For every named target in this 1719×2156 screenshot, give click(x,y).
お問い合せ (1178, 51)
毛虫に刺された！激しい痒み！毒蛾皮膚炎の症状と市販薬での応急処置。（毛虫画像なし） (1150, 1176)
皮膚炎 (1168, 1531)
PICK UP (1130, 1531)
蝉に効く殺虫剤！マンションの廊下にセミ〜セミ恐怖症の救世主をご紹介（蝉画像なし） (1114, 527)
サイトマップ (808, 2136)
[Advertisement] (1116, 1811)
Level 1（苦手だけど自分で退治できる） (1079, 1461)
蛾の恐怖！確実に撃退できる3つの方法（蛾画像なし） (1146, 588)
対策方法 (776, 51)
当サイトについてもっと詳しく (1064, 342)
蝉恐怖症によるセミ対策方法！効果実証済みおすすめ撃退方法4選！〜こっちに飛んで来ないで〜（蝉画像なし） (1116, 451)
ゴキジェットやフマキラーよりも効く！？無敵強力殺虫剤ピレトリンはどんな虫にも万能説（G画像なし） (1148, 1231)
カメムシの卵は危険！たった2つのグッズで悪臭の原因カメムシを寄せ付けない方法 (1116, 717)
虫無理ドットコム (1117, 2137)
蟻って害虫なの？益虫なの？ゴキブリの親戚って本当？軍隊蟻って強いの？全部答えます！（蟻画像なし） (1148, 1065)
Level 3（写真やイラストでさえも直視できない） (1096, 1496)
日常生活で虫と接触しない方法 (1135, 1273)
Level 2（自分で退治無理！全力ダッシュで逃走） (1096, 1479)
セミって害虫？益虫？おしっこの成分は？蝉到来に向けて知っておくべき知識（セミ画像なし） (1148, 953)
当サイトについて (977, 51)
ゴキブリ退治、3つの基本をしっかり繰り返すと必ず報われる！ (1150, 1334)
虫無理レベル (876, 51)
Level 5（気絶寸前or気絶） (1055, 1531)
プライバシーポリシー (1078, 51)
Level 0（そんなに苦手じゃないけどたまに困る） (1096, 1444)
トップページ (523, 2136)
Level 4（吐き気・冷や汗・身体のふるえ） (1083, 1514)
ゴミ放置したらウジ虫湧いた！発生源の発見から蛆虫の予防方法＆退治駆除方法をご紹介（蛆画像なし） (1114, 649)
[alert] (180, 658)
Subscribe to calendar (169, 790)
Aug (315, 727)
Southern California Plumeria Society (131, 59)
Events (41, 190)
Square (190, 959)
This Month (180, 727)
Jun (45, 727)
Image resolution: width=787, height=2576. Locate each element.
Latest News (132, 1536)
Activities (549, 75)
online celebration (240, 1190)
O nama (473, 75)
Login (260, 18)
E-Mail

::::

**Task to carry out**.
Using the entries above, extract exactly the span from the line with "皮膚炎 (1168, 1531)" to the line with "虫無理ドットコム (1117, 2137)", both lines included; leave out everything else.

**Solved problem**.
皮膚炎 (1168, 1531)
PICK UP (1130, 1531)
蝉に効く殺虫剤！マンションの廊下にセミ〜セミ恐怖症の救世主をご紹介（蝉画像なし） (1114, 527)
サイトマップ (808, 2136)
[Advertisement] (1116, 1811)
Level 1（苦手だけど自分で退治できる） (1079, 1461)
蛾の恐怖！確実に撃退できる3つの方法（蛾画像なし） (1146, 588)
対策方法 (776, 51)
当サイトについてもっと詳しく (1064, 342)
蝉恐怖症によるセミ対策方法！効果実証済みおすすめ撃退方法4選！〜こっちに飛んで来ないで〜（蝉画像なし） (1116, 451)
ゴキジェットやフマキラーよりも効く！？無敵強力殺虫剤ピレトリンはどんな虫にも万能説（G画像なし） (1148, 1231)
カメムシの卵は危険！たった2つのグッズで悪臭の原因カメムシを寄せ付けない方法 (1116, 717)
虫無理ドットコム (1117, 2137)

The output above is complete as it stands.